The other options is that Rhythmbox somehow corrupted the phone. But then, if all it takes to destroy a device and its sync-ability is one innocent little sync, then it is badly designed. Instead, using MTP and plain folders would have worked just as well, and with infinitely more robustness. I don't know if this is true, it's just a hypothesis, but if so, the fail magnitude is just as big.
The third option is that something is just broken in the iPhone-iTunes interface. Sure, it works for millions, but that does not matter, because it does not work for me. Trying to blame other pieces in the stack is fine, but in the end, however you stack and combines the pieces and odds, the phone failed to give me what I need.
If when reading this article you're thinking iTunes Match, Spotify or any other solution which works for you, please electrocute yourself. This isn't about your style and how you live, and how much money you have to spend. I've got Amazon Prime, I've got all the free music and storage I need. That's not the point. The point is, I want to copy files and/or sync files from a computer to a smartphone. That's all. The fact you can do it a hundred different ways is irrelevant. If other devices and operating systems can achieve the same result, I see no technological reason why an Apple phone shouldn't.
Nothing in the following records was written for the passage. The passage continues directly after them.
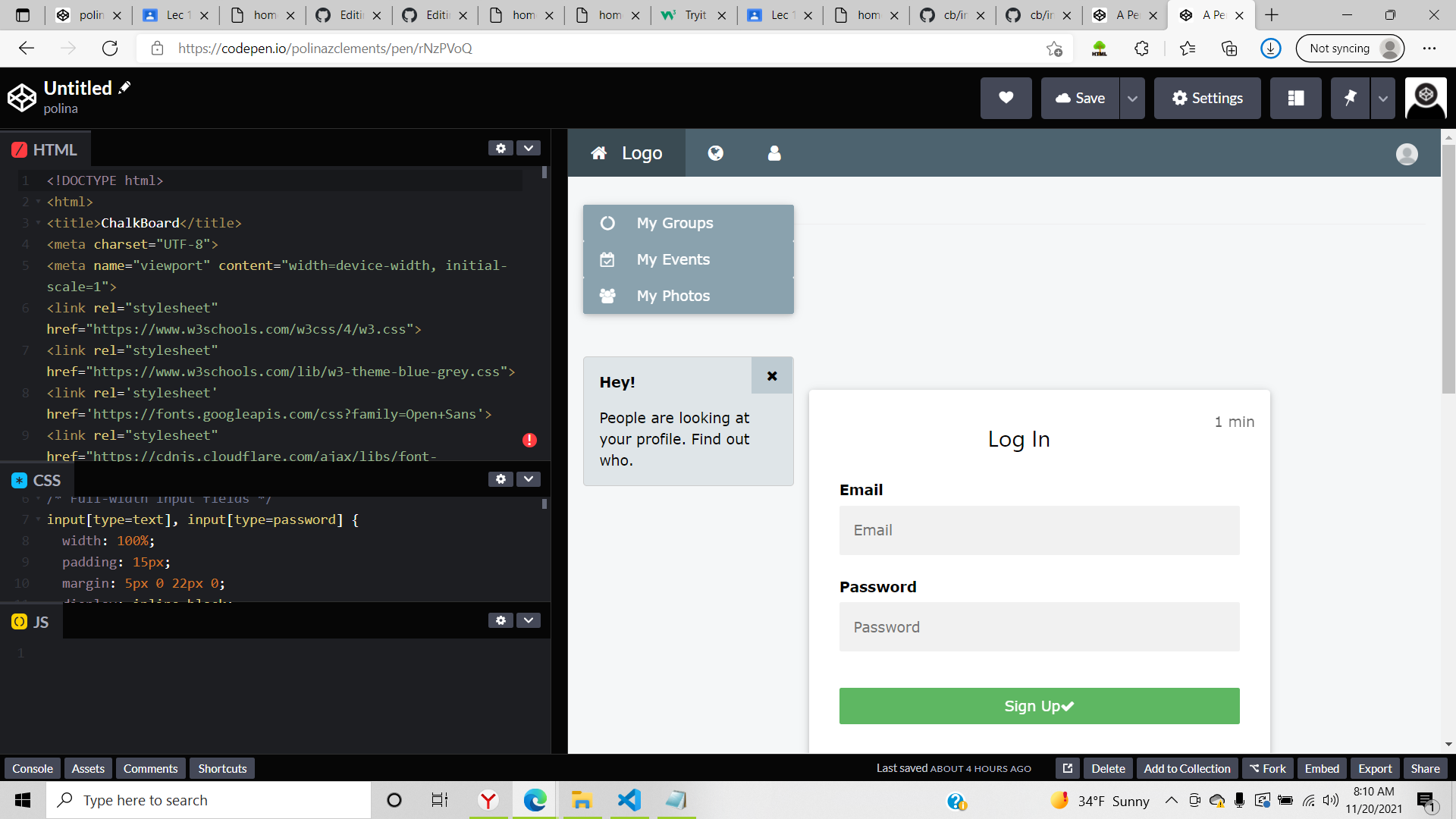This screenshot has height=819, width=1456.
Task: Collapse the HTML panel via its chevron
Action: (529, 148)
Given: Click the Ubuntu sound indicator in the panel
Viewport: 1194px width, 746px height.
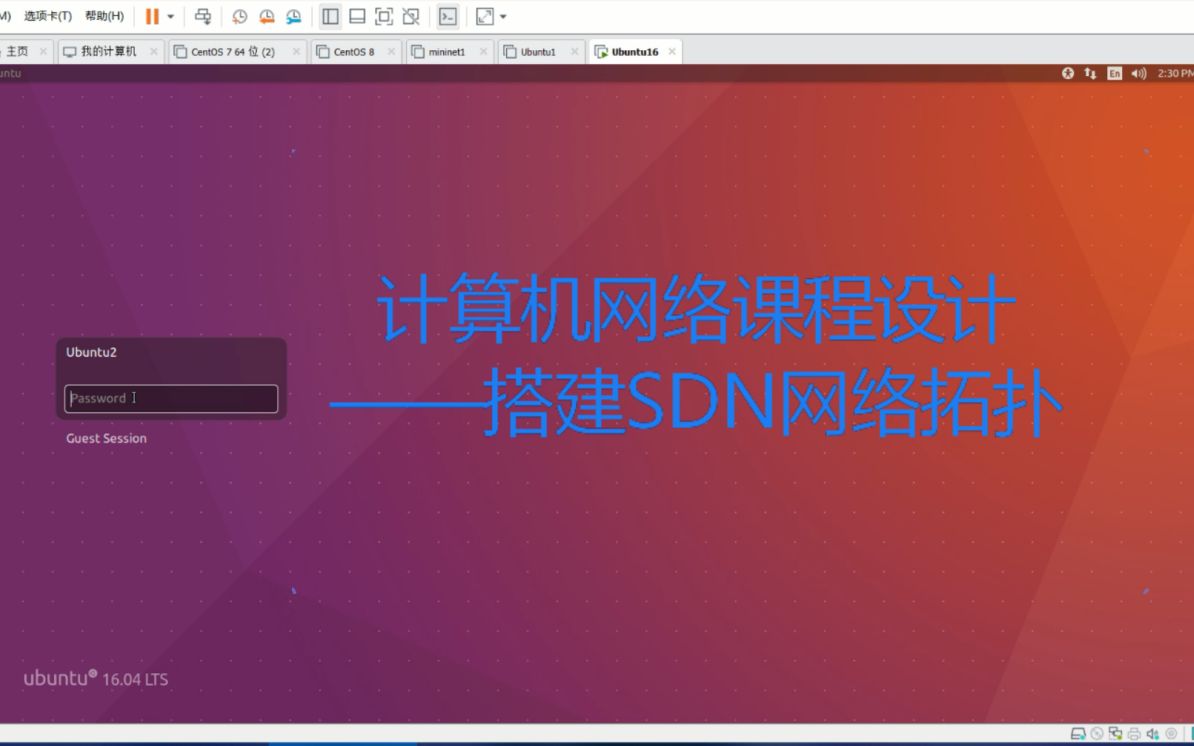Looking at the screenshot, I should [x=1139, y=73].
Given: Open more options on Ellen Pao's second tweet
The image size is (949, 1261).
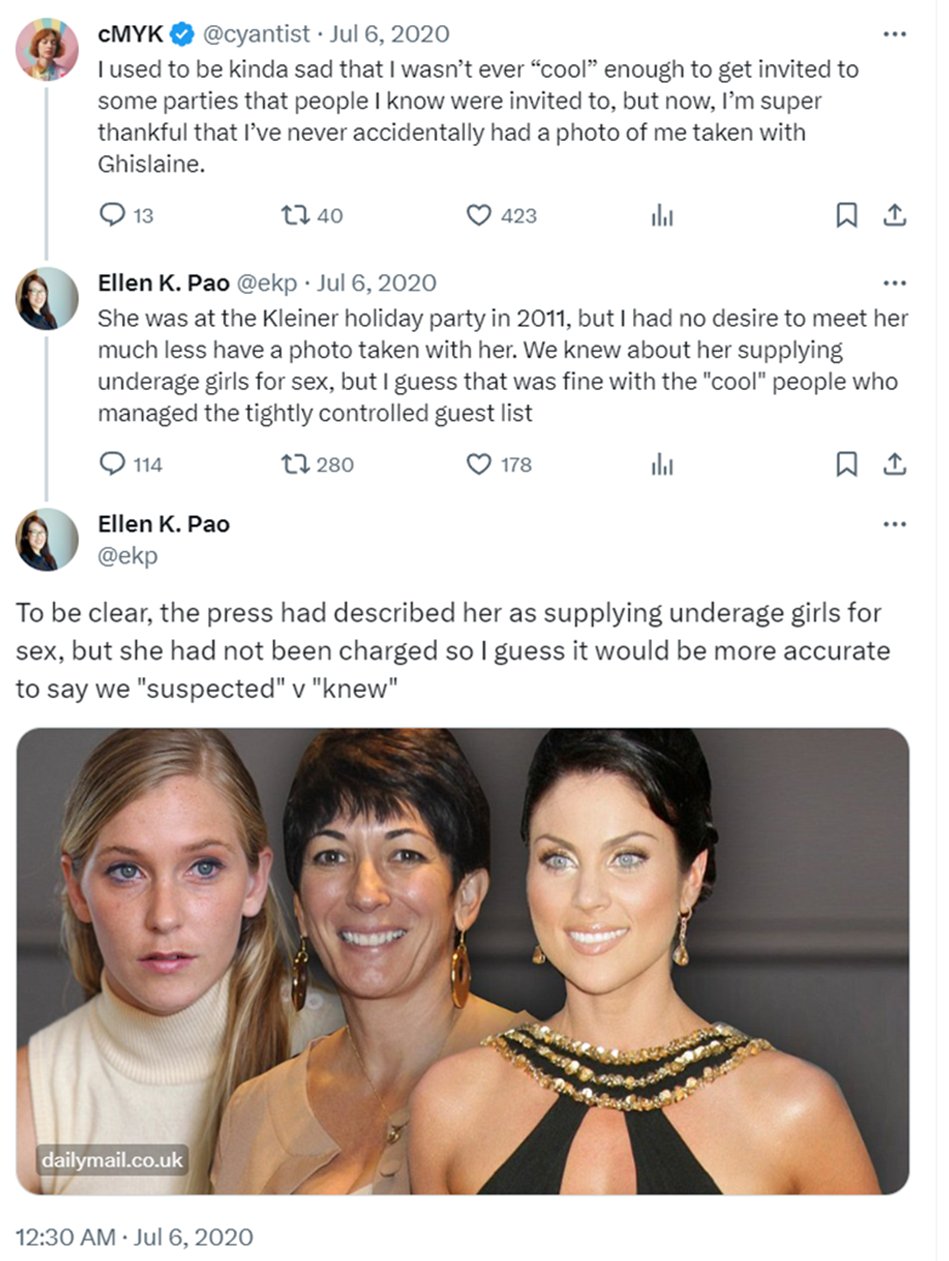Looking at the screenshot, I should (x=895, y=283).
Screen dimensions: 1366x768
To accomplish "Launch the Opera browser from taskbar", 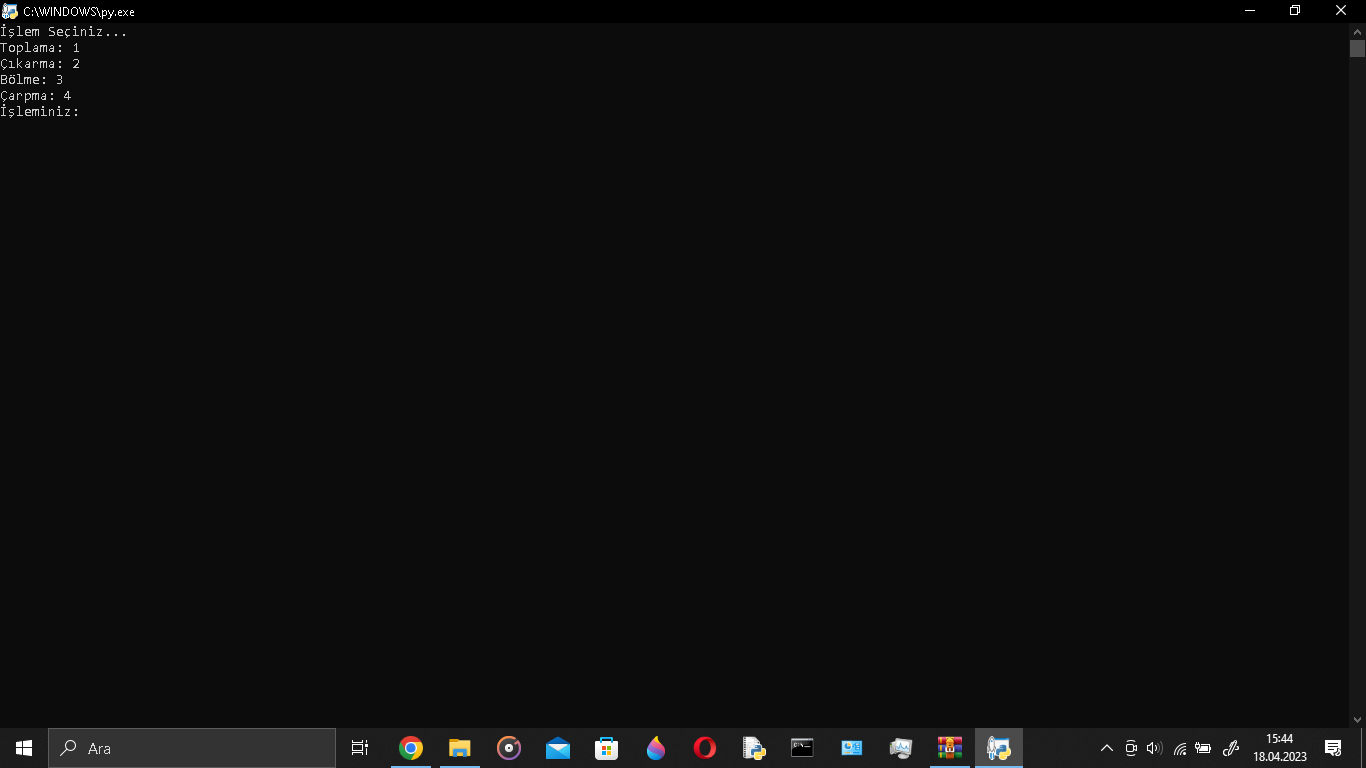I will 705,748.
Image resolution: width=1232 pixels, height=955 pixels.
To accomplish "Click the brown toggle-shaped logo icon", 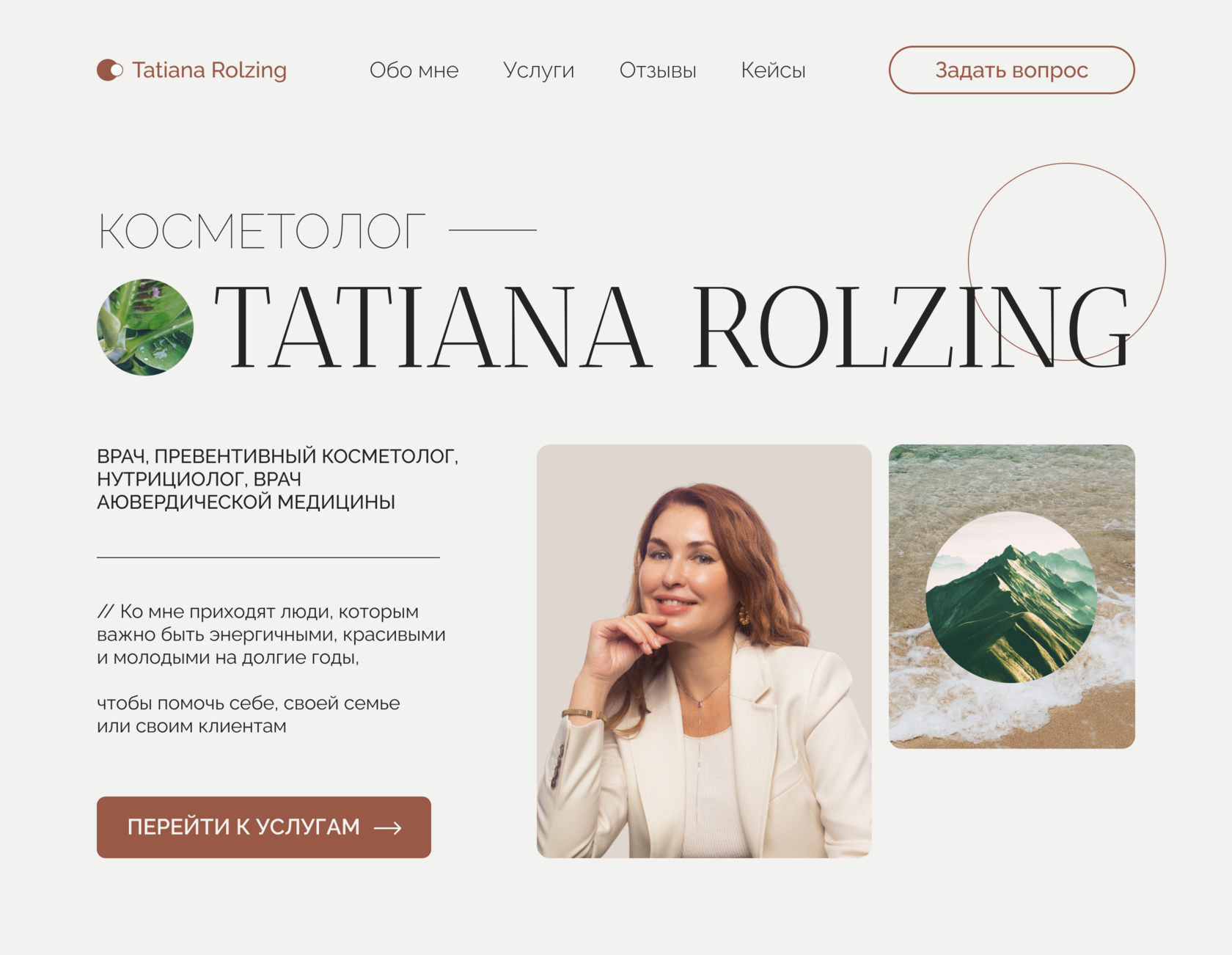I will [x=110, y=70].
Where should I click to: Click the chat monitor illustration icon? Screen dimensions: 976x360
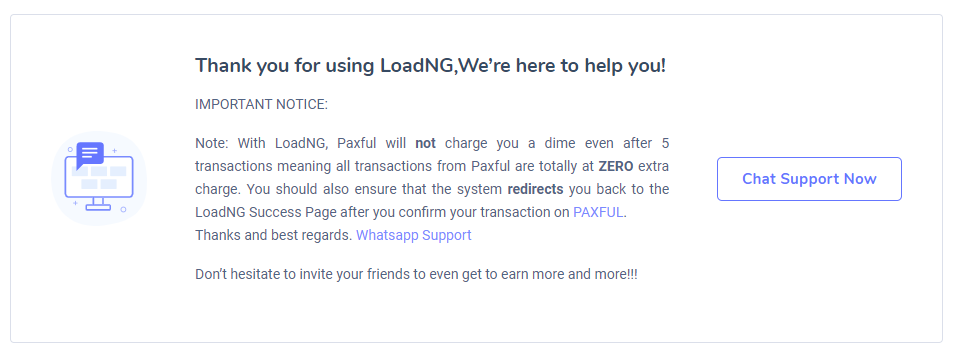99,178
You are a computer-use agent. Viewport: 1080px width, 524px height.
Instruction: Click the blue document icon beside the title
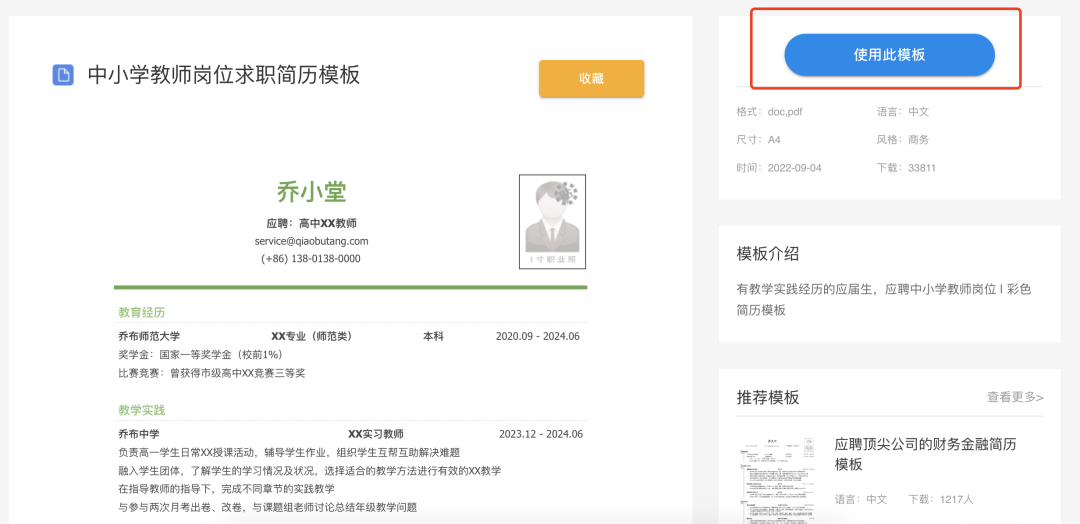coord(63,75)
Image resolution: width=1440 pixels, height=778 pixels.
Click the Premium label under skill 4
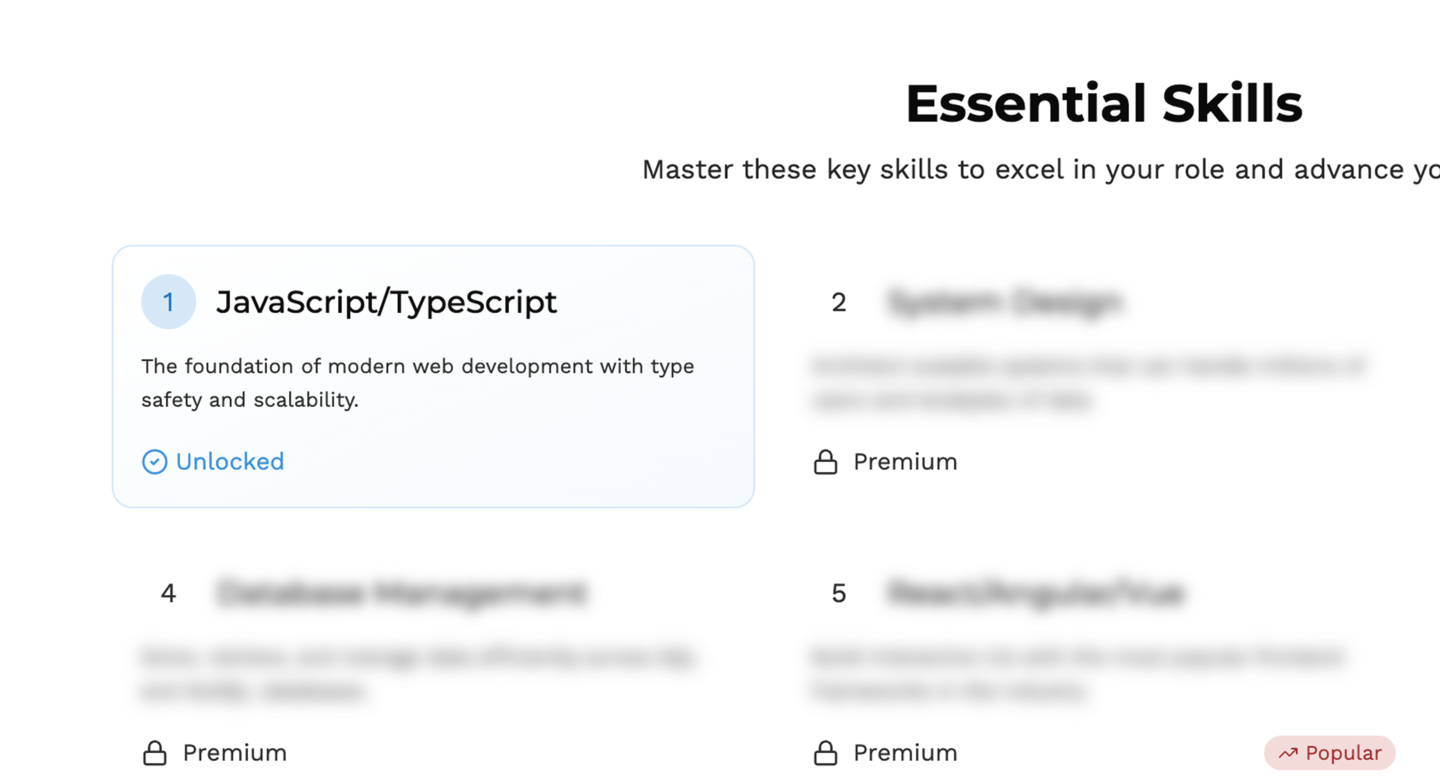click(234, 753)
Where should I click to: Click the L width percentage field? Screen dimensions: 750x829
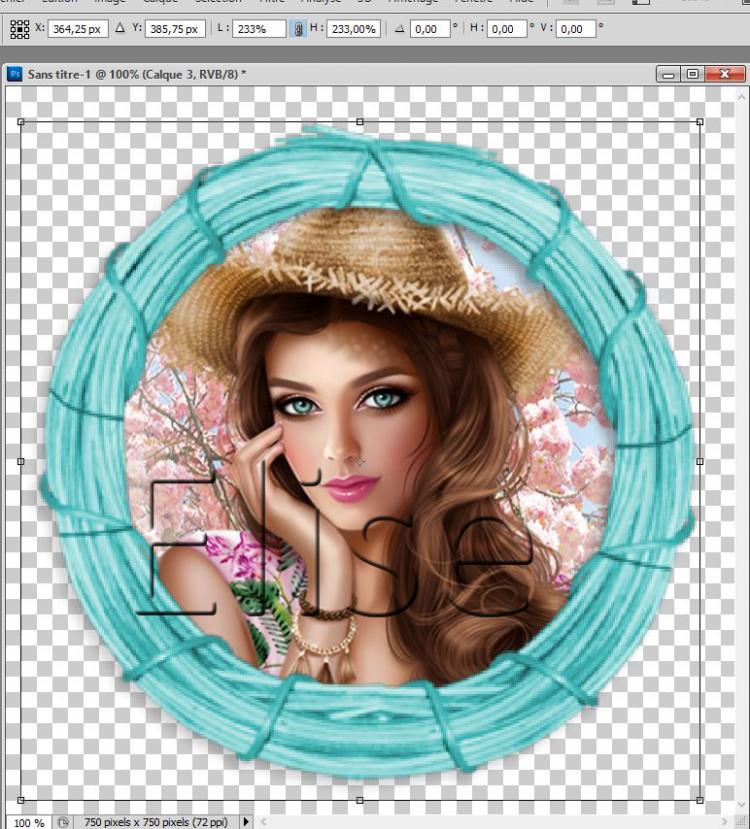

It's been many months since I got this shiny plastic brick, and I still haven't managed to successfully copy and play a single music file. At the same time, various Android phones, Windows Phones and the one Ubuntu Phone I own all manage this task with utter ease. This tells you all you need to know about how Apple approaches its products and users, and what kind of regime you need to follow to attain Nirvana.
Aesthetics and hardware aside, iPhone 6 does not have a single usability advantage over its rivals. None whatsoever. Moreover, the ultra-restrictive way you must do things is frustrating and maddening and utterly sub-100 IQ. Fine for people who believe California is the center of the Universe, less so for people who can spell cynicism without getting confused. I will not partake in this silliness. Which means the moment my bunch of Apple stocks finally makes some kind of a profit, I will most likely dump them all back into the shares sea. There is no reason to keep investing in this. All I wanted was to play an MP3 file. That's all I asked. Won't let me play? Won't give you my money. Fair deal. And you're welcome, dear readers. I'm suffering so you don't have to. We're done.